A better approach involves changing the design of the table slightly to add an extra two columns:

MergeBatchID - char(36) - NULL
MergeAction - char(1) - NULL

Within the SQL procedure we can generate a batch ID as a GUID, thus:

  DECLARE @batchID AS char(36)
  SET @batchID = NEWID()

and then the updates and inserts can set it appropriately:

  UPDATE SET MergeBatchID = @batchID,
                        MergeAction = ‘U'
                        Customers.FirstName = NewCustomerList.FirstName,
                        Customers.LastName = NewCustomerList.LastName and

  INSERT (MergeBatchID, MergeAction, CustomerID, FirstName, LastName)
  VALUES (@batchID, 'C', NewCustomerList.CustomerID, NewCustomerList.FirstName, NewCustomerList.LastName)

Using this we can then have some further SQL within the same stored procedure to build the detail we need. Possibly this would be more efficient done as a GROUP BY query, but for our purposes we’re happy with a couple of quick-running COUNT(*) type queries.
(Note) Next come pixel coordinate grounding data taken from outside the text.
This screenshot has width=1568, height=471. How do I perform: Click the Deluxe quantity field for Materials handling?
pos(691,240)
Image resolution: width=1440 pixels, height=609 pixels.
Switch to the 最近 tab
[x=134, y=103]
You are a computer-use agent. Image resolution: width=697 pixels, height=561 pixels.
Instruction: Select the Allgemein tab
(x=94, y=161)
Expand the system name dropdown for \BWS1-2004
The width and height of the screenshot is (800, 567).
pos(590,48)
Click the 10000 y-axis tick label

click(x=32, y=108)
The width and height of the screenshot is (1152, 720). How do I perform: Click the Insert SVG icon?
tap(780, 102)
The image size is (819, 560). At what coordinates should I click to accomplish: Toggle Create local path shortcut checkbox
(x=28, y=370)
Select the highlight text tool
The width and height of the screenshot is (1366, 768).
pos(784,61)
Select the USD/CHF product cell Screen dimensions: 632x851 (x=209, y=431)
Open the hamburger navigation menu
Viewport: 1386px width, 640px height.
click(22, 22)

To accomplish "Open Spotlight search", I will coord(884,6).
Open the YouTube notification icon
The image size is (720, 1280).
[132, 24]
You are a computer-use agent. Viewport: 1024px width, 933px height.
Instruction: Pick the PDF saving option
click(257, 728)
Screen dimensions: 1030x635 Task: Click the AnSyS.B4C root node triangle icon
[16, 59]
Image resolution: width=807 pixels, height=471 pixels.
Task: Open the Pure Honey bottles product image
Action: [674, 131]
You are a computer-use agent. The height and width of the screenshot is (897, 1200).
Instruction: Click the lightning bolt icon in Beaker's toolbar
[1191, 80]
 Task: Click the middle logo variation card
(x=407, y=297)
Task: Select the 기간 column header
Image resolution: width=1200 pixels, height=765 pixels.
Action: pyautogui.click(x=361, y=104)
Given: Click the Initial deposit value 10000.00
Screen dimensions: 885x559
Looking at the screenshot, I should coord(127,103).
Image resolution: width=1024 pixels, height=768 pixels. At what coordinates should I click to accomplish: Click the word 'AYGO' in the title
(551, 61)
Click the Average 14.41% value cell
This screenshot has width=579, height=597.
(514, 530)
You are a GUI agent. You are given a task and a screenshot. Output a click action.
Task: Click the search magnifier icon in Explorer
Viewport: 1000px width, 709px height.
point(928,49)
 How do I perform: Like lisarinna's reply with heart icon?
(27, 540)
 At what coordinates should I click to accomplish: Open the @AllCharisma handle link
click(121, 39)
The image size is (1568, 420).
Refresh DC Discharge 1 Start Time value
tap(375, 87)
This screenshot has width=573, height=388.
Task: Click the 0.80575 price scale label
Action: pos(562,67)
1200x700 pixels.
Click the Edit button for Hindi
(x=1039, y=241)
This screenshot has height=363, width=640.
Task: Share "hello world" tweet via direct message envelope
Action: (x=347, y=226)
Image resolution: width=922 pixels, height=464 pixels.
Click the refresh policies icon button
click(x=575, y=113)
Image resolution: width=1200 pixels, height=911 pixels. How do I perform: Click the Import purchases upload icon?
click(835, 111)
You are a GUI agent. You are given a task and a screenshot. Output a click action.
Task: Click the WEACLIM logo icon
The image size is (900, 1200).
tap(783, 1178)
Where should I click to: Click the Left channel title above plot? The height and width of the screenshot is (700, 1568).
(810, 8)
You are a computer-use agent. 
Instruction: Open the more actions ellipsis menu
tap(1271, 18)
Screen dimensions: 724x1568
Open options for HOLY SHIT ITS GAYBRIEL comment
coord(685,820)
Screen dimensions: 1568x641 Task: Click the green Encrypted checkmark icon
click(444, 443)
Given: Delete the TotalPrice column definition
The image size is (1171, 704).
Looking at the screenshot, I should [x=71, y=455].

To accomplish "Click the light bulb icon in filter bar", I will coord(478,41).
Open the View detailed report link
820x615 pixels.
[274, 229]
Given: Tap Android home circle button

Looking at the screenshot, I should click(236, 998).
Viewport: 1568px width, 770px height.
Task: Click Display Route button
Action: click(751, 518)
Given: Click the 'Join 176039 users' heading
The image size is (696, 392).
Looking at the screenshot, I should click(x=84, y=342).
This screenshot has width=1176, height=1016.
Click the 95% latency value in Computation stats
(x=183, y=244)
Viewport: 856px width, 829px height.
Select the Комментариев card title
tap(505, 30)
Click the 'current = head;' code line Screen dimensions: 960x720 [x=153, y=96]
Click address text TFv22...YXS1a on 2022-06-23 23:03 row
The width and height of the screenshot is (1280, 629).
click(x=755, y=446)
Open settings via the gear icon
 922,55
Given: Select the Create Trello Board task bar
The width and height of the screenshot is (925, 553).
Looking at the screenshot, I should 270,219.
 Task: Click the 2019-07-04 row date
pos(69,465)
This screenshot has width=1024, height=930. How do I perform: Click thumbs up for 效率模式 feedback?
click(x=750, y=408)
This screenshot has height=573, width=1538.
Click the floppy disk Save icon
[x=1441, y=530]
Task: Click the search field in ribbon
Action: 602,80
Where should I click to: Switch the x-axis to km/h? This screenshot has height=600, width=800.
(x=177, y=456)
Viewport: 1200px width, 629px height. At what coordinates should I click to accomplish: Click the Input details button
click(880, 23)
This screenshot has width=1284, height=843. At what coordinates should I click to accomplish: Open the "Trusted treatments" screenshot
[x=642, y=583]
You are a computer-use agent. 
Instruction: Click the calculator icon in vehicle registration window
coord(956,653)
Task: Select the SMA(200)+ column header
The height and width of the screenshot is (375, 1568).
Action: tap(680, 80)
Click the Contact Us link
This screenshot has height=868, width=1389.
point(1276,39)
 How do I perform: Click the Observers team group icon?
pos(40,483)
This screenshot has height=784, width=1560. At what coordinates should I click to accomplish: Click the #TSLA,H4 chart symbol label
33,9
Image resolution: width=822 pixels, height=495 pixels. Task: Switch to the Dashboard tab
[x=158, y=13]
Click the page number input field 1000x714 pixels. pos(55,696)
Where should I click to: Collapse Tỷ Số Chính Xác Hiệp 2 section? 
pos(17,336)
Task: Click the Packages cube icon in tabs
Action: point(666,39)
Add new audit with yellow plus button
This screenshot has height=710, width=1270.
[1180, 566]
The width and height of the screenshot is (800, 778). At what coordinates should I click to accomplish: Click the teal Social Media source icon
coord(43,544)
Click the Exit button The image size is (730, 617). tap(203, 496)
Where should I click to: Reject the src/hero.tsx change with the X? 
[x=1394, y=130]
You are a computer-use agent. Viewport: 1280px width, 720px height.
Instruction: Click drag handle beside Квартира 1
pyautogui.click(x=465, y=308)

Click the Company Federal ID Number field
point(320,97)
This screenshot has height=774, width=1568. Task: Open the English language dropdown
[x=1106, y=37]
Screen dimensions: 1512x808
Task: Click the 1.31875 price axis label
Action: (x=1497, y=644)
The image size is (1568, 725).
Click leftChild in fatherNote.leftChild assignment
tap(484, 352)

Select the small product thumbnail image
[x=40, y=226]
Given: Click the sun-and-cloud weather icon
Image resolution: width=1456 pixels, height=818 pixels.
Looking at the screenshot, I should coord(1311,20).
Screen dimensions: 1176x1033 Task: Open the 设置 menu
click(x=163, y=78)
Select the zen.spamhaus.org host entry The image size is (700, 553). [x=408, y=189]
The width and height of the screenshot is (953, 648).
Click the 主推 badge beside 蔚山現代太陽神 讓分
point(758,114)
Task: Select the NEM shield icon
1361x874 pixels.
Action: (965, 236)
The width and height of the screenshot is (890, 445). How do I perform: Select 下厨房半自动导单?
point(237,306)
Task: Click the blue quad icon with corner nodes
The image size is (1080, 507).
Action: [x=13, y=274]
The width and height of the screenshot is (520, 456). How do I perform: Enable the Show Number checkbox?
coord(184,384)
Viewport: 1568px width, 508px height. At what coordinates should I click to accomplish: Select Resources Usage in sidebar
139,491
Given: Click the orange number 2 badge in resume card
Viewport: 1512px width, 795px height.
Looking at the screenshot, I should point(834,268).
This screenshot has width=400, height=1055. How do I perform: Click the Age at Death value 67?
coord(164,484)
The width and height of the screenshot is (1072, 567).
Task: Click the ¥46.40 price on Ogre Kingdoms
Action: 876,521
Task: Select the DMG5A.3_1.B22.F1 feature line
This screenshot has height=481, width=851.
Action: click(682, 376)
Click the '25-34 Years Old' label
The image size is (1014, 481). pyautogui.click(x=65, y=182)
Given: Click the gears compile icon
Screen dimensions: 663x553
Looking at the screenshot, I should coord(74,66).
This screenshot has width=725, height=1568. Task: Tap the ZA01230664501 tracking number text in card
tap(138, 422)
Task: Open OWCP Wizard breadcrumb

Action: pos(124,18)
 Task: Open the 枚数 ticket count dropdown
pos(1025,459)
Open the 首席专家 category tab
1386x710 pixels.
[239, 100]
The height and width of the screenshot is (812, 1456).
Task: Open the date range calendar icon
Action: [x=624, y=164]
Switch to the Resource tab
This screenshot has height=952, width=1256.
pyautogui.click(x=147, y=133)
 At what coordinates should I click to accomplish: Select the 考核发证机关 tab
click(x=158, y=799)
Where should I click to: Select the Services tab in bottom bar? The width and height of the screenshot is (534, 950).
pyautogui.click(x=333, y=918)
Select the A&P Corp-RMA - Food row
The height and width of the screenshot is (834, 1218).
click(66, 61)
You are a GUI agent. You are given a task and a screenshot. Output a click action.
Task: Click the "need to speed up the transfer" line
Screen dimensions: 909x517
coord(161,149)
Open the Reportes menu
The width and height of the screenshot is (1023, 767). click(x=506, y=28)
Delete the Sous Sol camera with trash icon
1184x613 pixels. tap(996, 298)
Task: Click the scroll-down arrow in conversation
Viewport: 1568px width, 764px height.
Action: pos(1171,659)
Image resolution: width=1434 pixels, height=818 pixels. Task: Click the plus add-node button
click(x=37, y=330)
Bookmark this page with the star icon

Of course, we can’t get the deleted number from the data, because the relevant data has been, um, deleted. But we can derive it from the total returned by @@ROWCOUNT and the Updates/Creates numbers we’ve already extracted:

  DECLARE @Total as int
  DECLARE @Creates as int, @Updates as int
  SELECT @Creates = Count(*) FROM ClientCompany cc WHERE MergeBatchID=@BatchID AND MergeAction='C'
  SELECT @Updates = Count(*) FROM ClientCompany cc WHERE MergeBatchID=@BatchID AND MergeAction='U'

  SELECT @Creates as CreatedCount, @Updates as UpdatedCount, 
         @Total-(@Creates+@Updates) as DeletedCount, @Total as TotalCount

Naturally, the C# code will also need to modified to read the results. But, other than that, there we have it: the MERGE syntax, with full user-friendly stats.

In our production example, which isn’t so different from this, an incremental update of about 10,000 rows of imported CSV takes 1-2 seconds.